◆ What to do
The listing that follows is to be repeated exactly.

◆ Dataset records
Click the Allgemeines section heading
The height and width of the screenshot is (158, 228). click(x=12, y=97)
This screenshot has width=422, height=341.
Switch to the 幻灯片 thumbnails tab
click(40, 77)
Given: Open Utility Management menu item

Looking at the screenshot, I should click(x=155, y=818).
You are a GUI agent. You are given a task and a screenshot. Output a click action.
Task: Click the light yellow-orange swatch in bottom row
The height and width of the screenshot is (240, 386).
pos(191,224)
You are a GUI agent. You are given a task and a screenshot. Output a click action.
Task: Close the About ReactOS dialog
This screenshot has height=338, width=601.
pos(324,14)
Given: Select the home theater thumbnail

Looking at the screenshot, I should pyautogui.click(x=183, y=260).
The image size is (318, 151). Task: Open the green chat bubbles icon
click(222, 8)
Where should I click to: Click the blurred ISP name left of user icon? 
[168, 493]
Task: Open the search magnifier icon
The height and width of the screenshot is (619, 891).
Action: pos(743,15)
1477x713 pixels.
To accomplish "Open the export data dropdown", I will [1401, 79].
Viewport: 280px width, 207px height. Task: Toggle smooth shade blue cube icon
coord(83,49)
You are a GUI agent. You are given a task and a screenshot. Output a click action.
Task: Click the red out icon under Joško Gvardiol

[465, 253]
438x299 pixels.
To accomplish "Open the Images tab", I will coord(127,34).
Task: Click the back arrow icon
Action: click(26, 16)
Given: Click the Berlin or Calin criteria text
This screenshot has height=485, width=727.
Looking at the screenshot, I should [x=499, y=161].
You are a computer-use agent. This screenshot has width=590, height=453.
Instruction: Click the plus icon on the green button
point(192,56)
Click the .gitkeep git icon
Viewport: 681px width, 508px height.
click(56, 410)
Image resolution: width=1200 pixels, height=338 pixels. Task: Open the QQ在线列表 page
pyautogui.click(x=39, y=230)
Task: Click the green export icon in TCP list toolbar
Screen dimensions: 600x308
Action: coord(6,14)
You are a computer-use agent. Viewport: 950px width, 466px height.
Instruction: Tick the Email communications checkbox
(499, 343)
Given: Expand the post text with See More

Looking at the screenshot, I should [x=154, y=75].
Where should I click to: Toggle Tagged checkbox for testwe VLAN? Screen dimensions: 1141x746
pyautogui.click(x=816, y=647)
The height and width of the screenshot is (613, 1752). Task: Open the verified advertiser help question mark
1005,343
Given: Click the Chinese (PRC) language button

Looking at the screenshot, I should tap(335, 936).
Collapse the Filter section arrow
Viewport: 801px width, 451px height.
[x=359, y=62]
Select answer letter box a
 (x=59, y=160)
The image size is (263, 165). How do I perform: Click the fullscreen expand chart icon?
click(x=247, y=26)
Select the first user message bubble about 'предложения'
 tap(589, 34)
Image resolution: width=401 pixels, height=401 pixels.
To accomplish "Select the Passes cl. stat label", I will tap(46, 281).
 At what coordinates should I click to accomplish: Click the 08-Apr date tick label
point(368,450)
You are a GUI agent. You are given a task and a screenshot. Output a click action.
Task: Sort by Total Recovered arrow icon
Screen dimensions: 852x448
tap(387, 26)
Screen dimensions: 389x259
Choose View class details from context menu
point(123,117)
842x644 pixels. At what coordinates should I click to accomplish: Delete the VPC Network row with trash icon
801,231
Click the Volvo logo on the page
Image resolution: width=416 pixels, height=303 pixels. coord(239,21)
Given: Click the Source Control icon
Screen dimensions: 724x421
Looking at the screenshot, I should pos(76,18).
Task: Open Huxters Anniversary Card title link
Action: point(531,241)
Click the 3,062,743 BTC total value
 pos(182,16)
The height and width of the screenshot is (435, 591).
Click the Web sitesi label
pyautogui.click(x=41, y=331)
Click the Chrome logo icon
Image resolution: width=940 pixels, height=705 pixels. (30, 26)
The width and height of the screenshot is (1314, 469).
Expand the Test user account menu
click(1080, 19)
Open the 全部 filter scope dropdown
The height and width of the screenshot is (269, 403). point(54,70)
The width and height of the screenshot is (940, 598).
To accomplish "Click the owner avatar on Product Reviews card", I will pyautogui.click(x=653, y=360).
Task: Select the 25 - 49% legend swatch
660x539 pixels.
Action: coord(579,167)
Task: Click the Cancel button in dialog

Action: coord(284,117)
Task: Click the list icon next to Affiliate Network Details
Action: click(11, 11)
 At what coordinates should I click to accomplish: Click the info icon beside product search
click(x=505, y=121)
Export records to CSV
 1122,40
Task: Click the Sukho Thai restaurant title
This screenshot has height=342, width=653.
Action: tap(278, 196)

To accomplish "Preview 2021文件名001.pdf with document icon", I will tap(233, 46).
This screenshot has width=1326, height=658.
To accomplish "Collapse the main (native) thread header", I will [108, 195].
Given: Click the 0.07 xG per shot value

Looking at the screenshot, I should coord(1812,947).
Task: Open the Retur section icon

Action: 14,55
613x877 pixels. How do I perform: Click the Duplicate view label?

◆ Reply
Click the Allgemeines section heading
The height and width of the screenshot is (158, 228). click(x=12, y=97)
This screenshot has width=422, height=341.
Switch to the 幻灯片 thumbnails tab
click(40, 77)
Given: Open Utility Management menu item

Looking at the screenshot, I should click(x=155, y=818).
You are a GUI agent. You are given a task and a screenshot. Output a click action.
Task: Click the light yellow-orange swatch in bottom row
The height and width of the screenshot is (240, 386).
pos(191,224)
You are a GUI agent. You are given a task and a screenshot. Output a click action.
Task: Close the About ReactOS dialog
This screenshot has height=338, width=601.
pos(324,14)
Given: Select the home theater thumbnail

Looking at the screenshot, I should pyautogui.click(x=183, y=260).
The image size is (318, 151). Task: Open the green chat bubbles icon
click(222, 8)
Where should I click to: Click the blurred ISP name left of user icon? 
[168, 493]
Task: Open the search magnifier icon
The height and width of the screenshot is (619, 891).
Action: pos(743,15)
1477x713 pixels.
To accomplish "Open the export data dropdown", I will [1401, 79].
Viewport: 280px width, 207px height. Task: Toggle smooth shade blue cube icon
coord(83,49)
You are a GUI agent. You are given a task and a screenshot. Output a click action.
Task: Click the red out icon under Joško Gvardiol

[465, 253]
438x299 pixels.
To accomplish "Open the Images tab", I will coord(127,34).
Task: Click the back arrow icon
Action: click(26, 16)
Given: Click the Berlin or Calin criteria text
This screenshot has height=485, width=727.
Looking at the screenshot, I should [x=499, y=161].
You are a computer-use agent. This screenshot has width=590, height=453.
Instruction: Click the plus icon on the green button
point(192,56)
Click the .gitkeep git icon
Viewport: 681px width, 508px height.
click(56, 410)
Image resolution: width=1200 pixels, height=338 pixels. Task: Open the QQ在线列表 page
pyautogui.click(x=39, y=230)
Task: Click the green export icon in TCP list toolbar
Screen dimensions: 600x308
Action: coord(6,14)
You are a computer-use agent. Viewport: 950px width, 466px height.
Instruction: Tick the Email communications checkbox
(499, 343)
Given: Expand the post text with See More

Looking at the screenshot, I should [x=154, y=75].
Where should I click to: Toggle Tagged checkbox for testwe VLAN? Screen dimensions: 1141x746
pyautogui.click(x=816, y=647)
The height and width of the screenshot is (613, 1752). Task: Open the verified advertiser help question mark
1005,343
Given: Click the Chinese (PRC) language button

Looking at the screenshot, I should tap(335, 936).
Collapse the Filter section arrow
Viewport: 801px width, 451px height.
[x=359, y=62]
Select answer letter box a
 (x=59, y=160)
The image size is (263, 165). How do I perform: Click the fullscreen expand chart icon?
click(x=247, y=26)
Select the first user message bubble about 'предложения'
 tap(589, 34)
Image resolution: width=401 pixels, height=401 pixels.
To accomplish "Select the Passes cl. stat label", I will tap(46, 281).
 At what coordinates should I click to accomplish: Click the 08-Apr date tick label
point(368,450)
You are a GUI agent. You are given a task and a screenshot. Output a click action.
Task: Sort by Total Recovered arrow icon
Screen dimensions: 852x448
tap(387, 26)
Screen dimensions: 389x259
Choose View class details from context menu
point(123,117)
842x644 pixels. At what coordinates should I click to accomplish: Delete the VPC Network row with trash icon
801,231
Click the Volvo logo on the page
Image resolution: width=416 pixels, height=303 pixels. coord(239,21)
Given: Click the Source Control icon
Screen dimensions: 724x421
Looking at the screenshot, I should pos(76,18).
Task: Open Huxters Anniversary Card title link
Action: point(531,241)
Click the 3,062,743 BTC total value
 pos(182,16)
The height and width of the screenshot is (435, 591).
Click the Web sitesi label
pyautogui.click(x=41, y=331)
Click the Chrome logo icon
Image resolution: width=940 pixels, height=705 pixels. (30, 26)
The width and height of the screenshot is (1314, 469).
Expand the Test user account menu
click(1080, 19)
Open the 全部 filter scope dropdown
The height and width of the screenshot is (269, 403). point(54,70)
The width and height of the screenshot is (940, 598).
To accomplish "Click the owner avatar on Product Reviews card", I will pyautogui.click(x=653, y=360).
Task: Select the 25 - 49% legend swatch
660x539 pixels.
Action: coord(579,167)
Task: Click the Cancel button in dialog

Action: coord(284,117)
Task: Click the list icon next to Affiliate Network Details
Action: click(11, 11)
 At what coordinates should I click to accomplish: Click the info icon beside product search
click(x=505, y=121)
Export records to CSV
 1122,40
Task: Click the Sukho Thai restaurant title
This screenshot has height=342, width=653.
Action: tap(278, 196)

To accomplish "Preview 2021文件名001.pdf with document icon", I will tap(233, 46).
This screenshot has width=1326, height=658.
To accomplish "Collapse the main (native) thread header", I will [108, 195].
Given: Click the 0.07 xG per shot value

Looking at the screenshot, I should coord(1812,947).
Task: Open the Retur section icon

Action: 14,55
613x877 pixels. How do I perform: Click the Duplicate view label?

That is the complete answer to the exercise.